Também recebeu a honraria o maior agricultor cisplatino de costeletas desde Carlos Menen, inventor da mesa branca canina e presidente da Argentina, Javier Milei. Outro dia foi a vez do candidato a prefeito de São Paulo, a cosplay de Mario Bros e a Celso Russomano eleitoral, Pablo Marçal. Por fim, semana passada, um dos possíveis futuros presidentes da Câmara, Hugo Motta, teve a oportunidade de ostentar sobre o peito a macholenta (@jaqueconserta, procurem no Instagram) gratificação.

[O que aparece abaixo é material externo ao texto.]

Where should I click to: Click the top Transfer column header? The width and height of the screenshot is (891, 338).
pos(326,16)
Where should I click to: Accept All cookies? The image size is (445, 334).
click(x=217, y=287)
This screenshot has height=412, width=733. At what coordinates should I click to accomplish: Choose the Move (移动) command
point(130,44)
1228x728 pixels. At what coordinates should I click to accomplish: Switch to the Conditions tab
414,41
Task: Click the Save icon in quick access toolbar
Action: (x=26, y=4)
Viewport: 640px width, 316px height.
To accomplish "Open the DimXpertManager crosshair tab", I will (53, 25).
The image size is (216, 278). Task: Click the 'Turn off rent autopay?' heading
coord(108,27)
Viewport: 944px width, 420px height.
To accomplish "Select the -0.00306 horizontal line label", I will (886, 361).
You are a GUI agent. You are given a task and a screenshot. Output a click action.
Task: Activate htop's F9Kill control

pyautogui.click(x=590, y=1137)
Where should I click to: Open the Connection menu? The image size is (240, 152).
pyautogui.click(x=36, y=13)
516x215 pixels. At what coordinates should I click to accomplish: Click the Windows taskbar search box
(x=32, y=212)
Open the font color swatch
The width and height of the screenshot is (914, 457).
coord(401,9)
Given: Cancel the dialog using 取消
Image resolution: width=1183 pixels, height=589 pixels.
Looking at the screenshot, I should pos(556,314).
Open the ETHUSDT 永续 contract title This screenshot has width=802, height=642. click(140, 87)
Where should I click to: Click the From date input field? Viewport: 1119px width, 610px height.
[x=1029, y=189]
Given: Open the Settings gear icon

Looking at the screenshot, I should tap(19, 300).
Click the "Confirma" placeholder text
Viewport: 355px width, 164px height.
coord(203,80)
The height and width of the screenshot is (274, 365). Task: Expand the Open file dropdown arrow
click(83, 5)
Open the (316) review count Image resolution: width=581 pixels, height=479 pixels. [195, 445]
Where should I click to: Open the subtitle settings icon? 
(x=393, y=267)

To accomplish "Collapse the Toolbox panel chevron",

"Imorrível. Imbrochável. Incomível". Seria trágico se não fosse cômico. Aí está, forjado em metal, circuncidado, ou melhor, circundando a imagem do ex-presidente, um dos maiores atos fálicos, quero dizer, atos falhos da falibilíssima masculinidade brasileira, latino-americana, e, pensando no Trump, mundial. Deixemos de lado, por ora, os dois primeiros "is". Concentremo-nos no terceiro: "Incomível".

A ilustração de Adams Carvalho, publicada na Folha de São Paulo no dia 15 de Setembro de 2024, mostra o desenho de um homem, usando quepe e jaqueta de couro, dando uma medalha a outro homem, vestindo camiseta justa e shorts esportivo.
Adams Carvalho

Uma pessoa pode (e deve) sentir orgulho ao dizer que parou de fumar. Havia ali uma compulsão, um vício contra o qual ela lutou. Da mesma forma, o amigo glutão pode bater no peito ao recusar um quindim, afirmando, "estou de dieta". Nos dois exemplos, a disciplina e o autocontrole sobrepujaram o desejo.

Agora: é impossível gabar-se por, digamos, nunca ter ido a Araraquara. A não ser que Araraquara exercesse sobre a pessoa uma atração magnética, a não ser que Araraquara fosse tipo uma Sodoma e Gomorra do interior paulista, a não ser que em Araraquara a gula e a luxúria andassem de mãos dadas, nuas, copulando e vertendo churros de Nutella pelas ventas e KY pelas orelhas, recusar Araraquara não merece qualquer admiração.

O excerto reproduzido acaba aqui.